Every line from the one with "Given: Select the central topic 25.6.11 实操诊断课" through the end of the entries below should be written out exactly; the pictures should not.
--- MATERIAL FOR THE TASK Enclosed Below ---
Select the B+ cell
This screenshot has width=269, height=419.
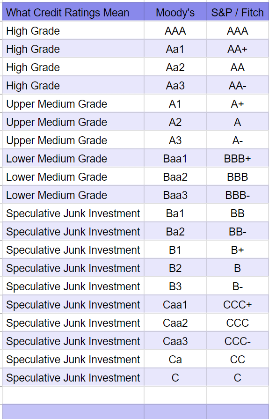[x=238, y=250]
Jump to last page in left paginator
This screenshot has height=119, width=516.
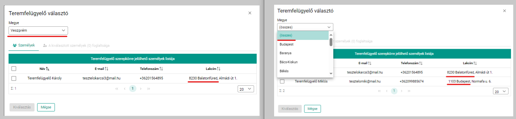(x=149, y=89)
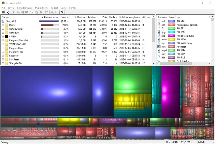
Task: Click the large blue treemap block
Action: [57, 91]
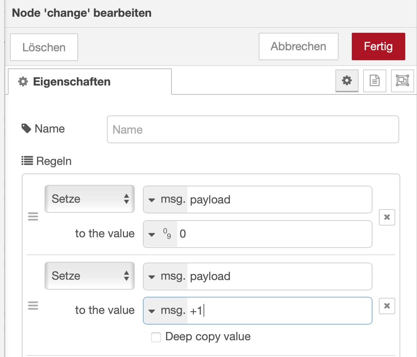The height and width of the screenshot is (357, 417).
Task: Delete the second rule with x icon
Action: pos(387,306)
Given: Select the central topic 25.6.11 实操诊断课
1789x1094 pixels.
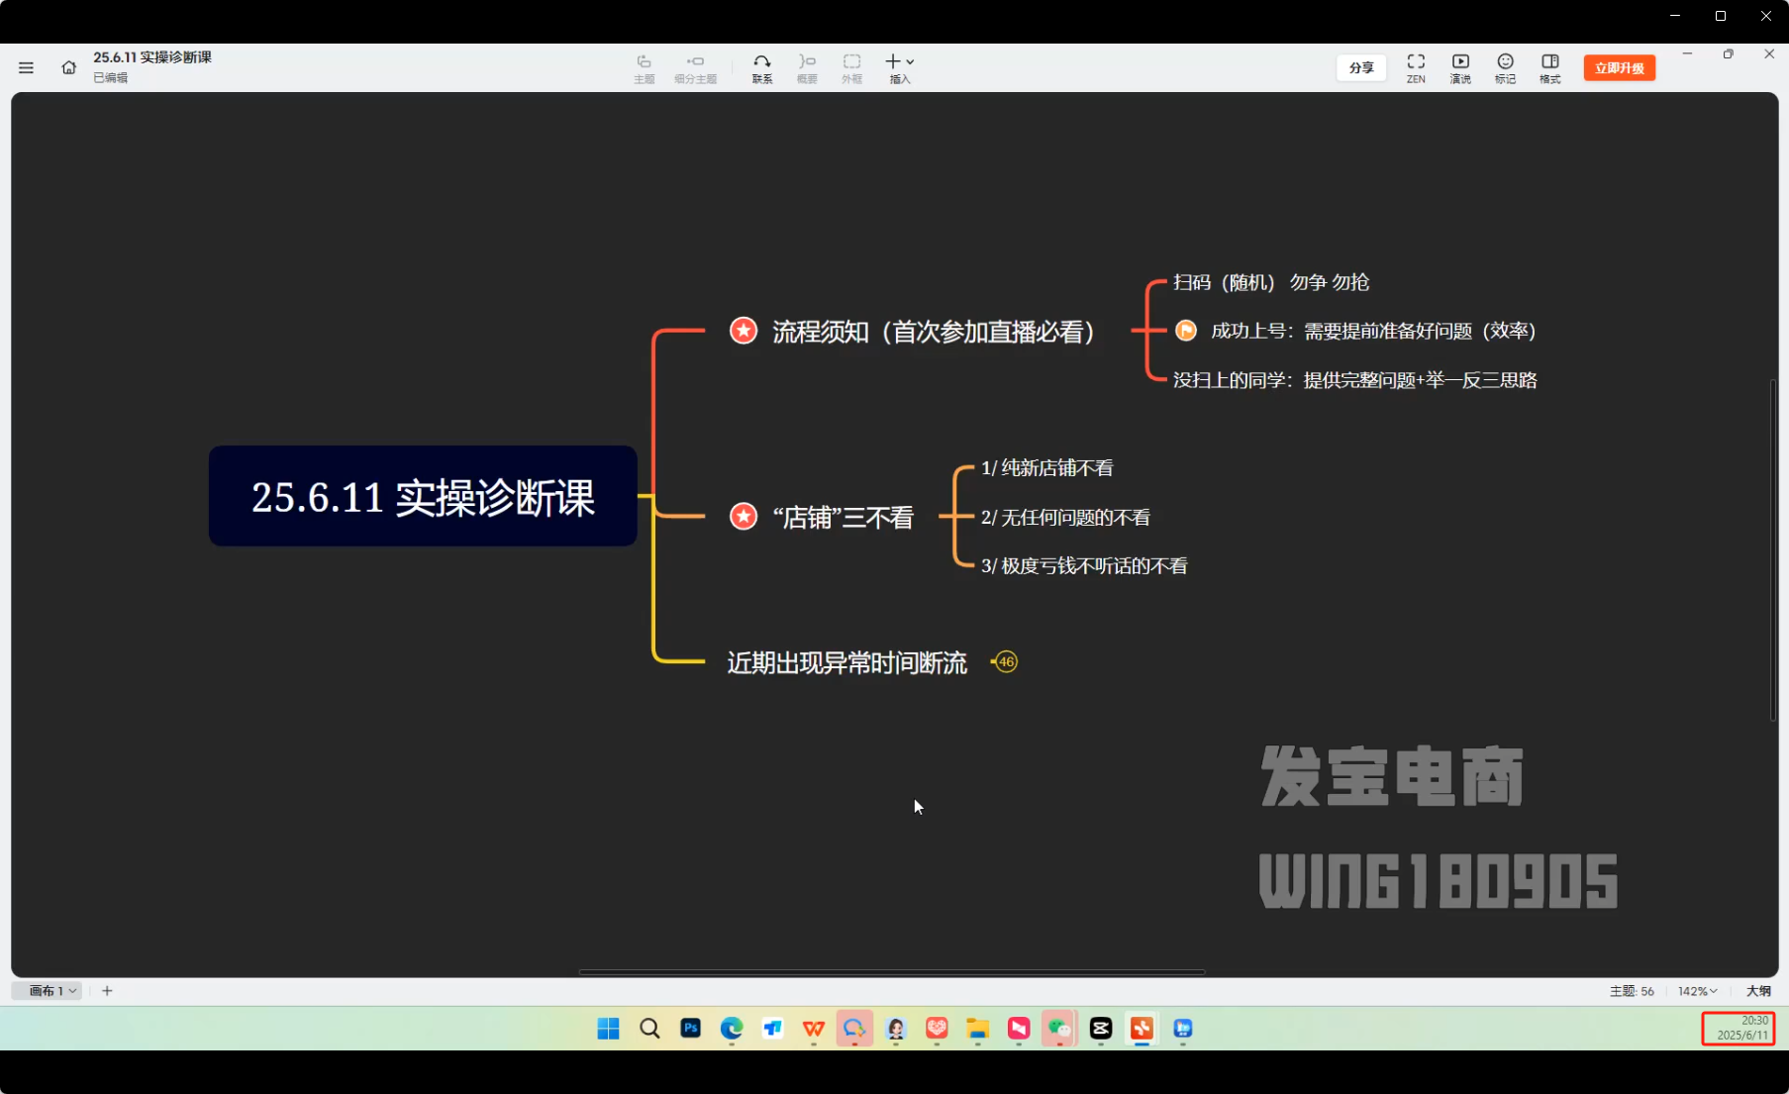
--- End of Enclosed MATERIAL FOR THE TASK ---
SOLUTION FOR THIS EXERCISE —
Given: Select the central topic 25.6.11 实操诊断课
1789x1094 pixels.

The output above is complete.